+++ 输入数据
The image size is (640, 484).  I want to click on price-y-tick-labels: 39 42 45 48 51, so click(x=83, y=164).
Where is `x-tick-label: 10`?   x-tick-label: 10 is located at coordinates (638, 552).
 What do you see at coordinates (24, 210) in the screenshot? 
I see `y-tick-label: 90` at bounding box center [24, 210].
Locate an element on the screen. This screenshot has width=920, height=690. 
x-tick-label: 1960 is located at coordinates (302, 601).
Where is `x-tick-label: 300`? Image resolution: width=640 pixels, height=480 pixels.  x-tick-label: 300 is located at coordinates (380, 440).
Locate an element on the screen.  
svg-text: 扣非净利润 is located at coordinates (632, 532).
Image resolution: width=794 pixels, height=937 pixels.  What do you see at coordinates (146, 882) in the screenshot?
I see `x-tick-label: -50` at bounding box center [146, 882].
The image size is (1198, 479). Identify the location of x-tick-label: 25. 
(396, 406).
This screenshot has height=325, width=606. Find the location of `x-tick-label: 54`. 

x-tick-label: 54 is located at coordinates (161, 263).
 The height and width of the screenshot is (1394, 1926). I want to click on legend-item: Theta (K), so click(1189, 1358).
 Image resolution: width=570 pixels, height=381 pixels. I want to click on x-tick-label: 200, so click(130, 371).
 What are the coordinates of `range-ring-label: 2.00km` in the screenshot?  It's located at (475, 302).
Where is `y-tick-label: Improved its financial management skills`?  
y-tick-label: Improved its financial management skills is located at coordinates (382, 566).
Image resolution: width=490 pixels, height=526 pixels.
++++++
本题任务 – 请将上述列表逐字照录，不得改动。

参考答案 –
The image size is (640, 484).  I want to click on price-y-tick-labels: 39 42 45 48 51, so click(x=83, y=164).
Where is `x-tick-label: 10`?   x-tick-label: 10 is located at coordinates (638, 552).
 What do you see at coordinates (24, 210) in the screenshot? 
I see `y-tick-label: 90` at bounding box center [24, 210].
Locate an element on the screen. This screenshot has width=920, height=690. 
x-tick-label: 1960 is located at coordinates (302, 601).
Where is `x-tick-label: 300`? Image resolution: width=640 pixels, height=480 pixels.  x-tick-label: 300 is located at coordinates (380, 440).
Locate an element on the screen.  
svg-text: 扣非净利润 is located at coordinates (632, 532).
Image resolution: width=794 pixels, height=937 pixels.  What do you see at coordinates (146, 882) in the screenshot?
I see `x-tick-label: -50` at bounding box center [146, 882].
The image size is (1198, 479). Identify the location of x-tick-label: 25. 
(396, 406).
This screenshot has height=325, width=606. Find the location of `x-tick-label: 54`. 

x-tick-label: 54 is located at coordinates (161, 263).
 The height and width of the screenshot is (1394, 1926). I want to click on legend-item: Theta (K), so click(1189, 1358).
 Image resolution: width=570 pixels, height=381 pixels. I want to click on x-tick-label: 200, so click(130, 371).
 What are the coordinates of `range-ring-label: 2.00km` in the screenshot?  It's located at (475, 302).
Where is `y-tick-label: Improved its financial management skills`?  
y-tick-label: Improved its financial management skills is located at coordinates (382, 566).
Image resolution: width=490 pixels, height=526 pixels.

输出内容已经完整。